Exercise prompt
This exercise asks for an exact copy of every entry below, with pictures omitted.

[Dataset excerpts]
+++

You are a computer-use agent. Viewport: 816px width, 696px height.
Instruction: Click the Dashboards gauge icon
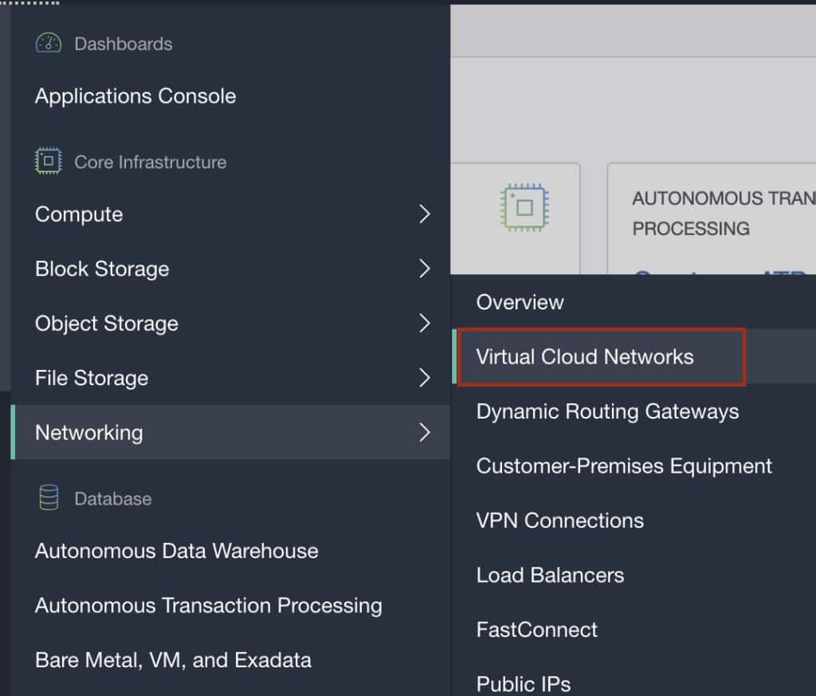coord(49,43)
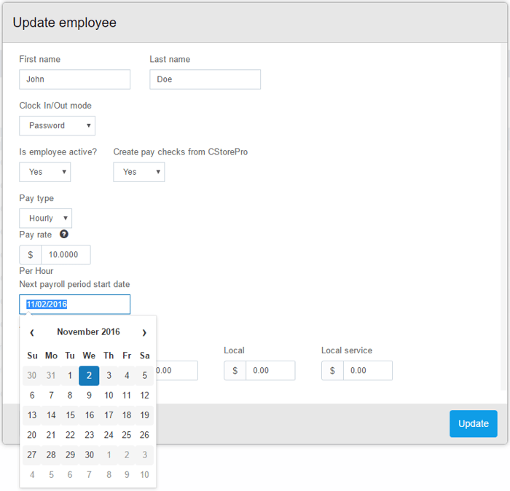Open the Clock In/Out mode dropdown
This screenshot has height=491, width=510.
pyautogui.click(x=57, y=126)
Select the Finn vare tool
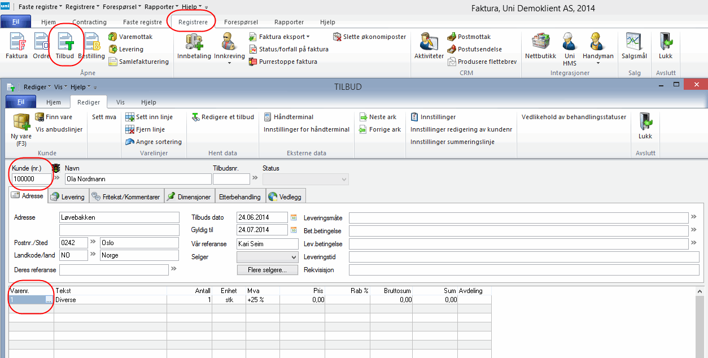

+++

Worked solution
You are a computer-use agent. Viewport: 816px width, 696px height.
Instruction: Click the Dashboards gauge icon
coord(49,43)
Open the Clock In/Out mode dropdown
This screenshot has height=491, width=510.
pyautogui.click(x=57, y=126)
Select the Finn vare tool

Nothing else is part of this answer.